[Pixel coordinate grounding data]
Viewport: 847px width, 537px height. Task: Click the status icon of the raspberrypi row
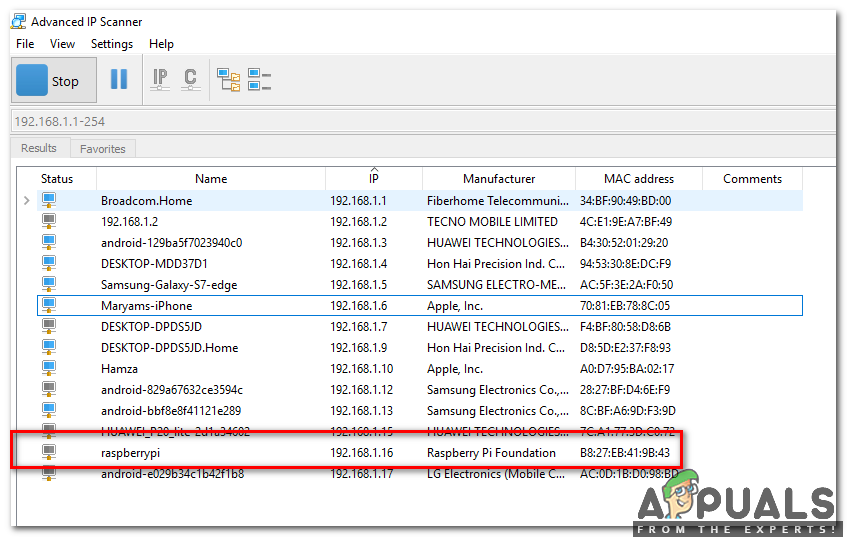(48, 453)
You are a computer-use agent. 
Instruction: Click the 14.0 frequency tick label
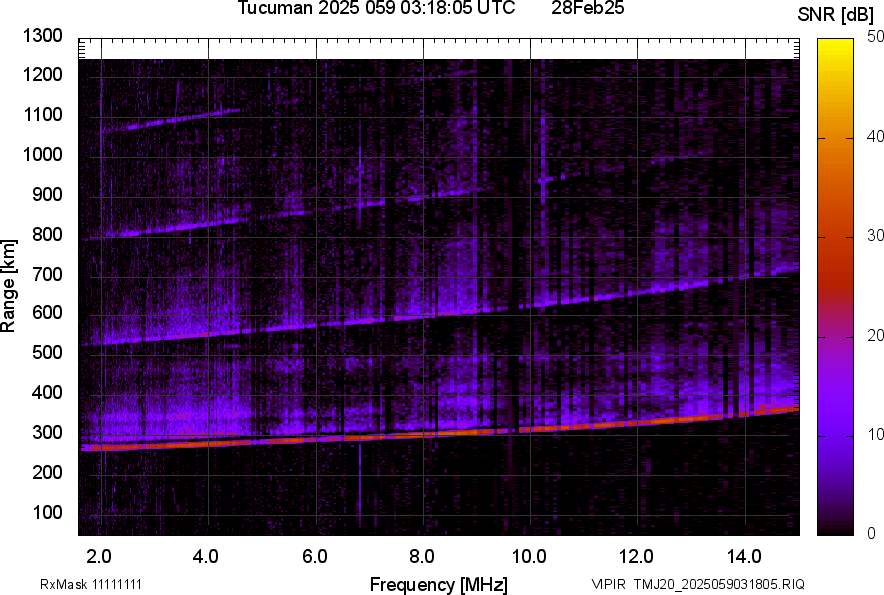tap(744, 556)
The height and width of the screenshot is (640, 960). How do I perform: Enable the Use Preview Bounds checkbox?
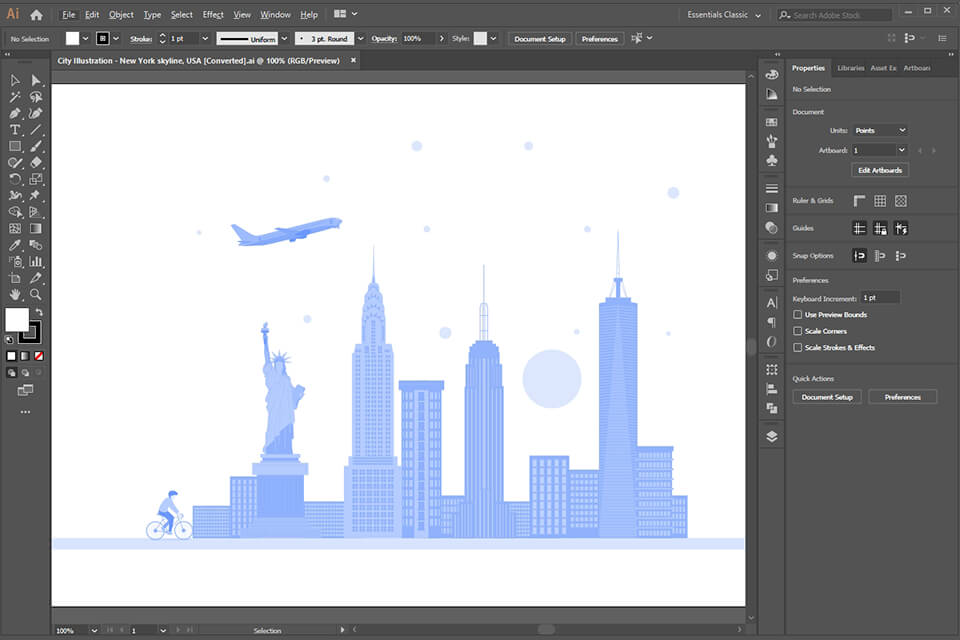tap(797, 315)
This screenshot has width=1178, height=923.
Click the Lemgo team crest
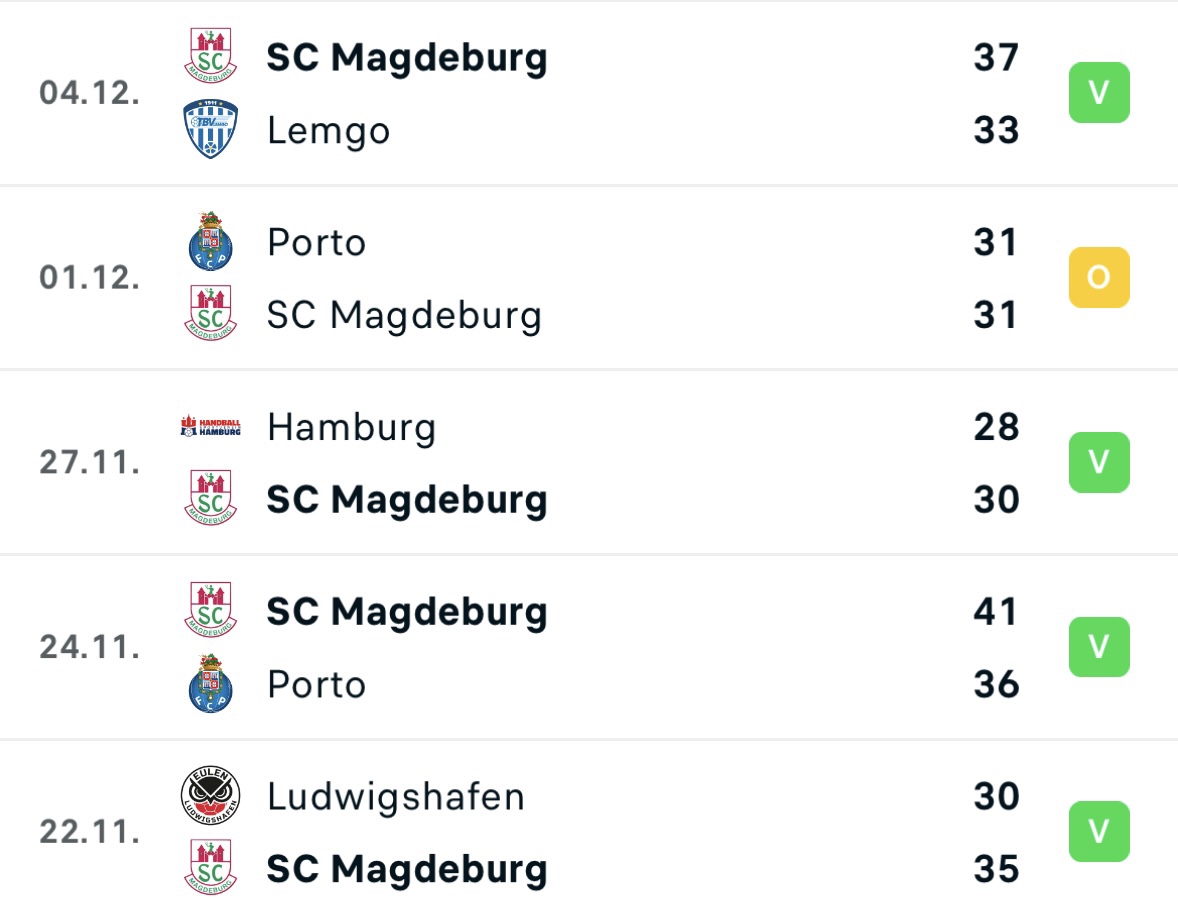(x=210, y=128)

Task goal: All that should appear in the response is the run of lines from the one with "You are a computer-use agent." through the final line of the records, restated exactly, with pictures omitted.

Output for this exercise:
You are a computer-use agent. 
Instruction: Click the 14.0 frequency tick label
tap(744, 556)
The height and width of the screenshot is (640, 960). How do I perform: Enable the Use Preview Bounds checkbox?
tap(797, 315)
This screenshot has width=1178, height=923.
Click the Lemgo team crest
(x=210, y=128)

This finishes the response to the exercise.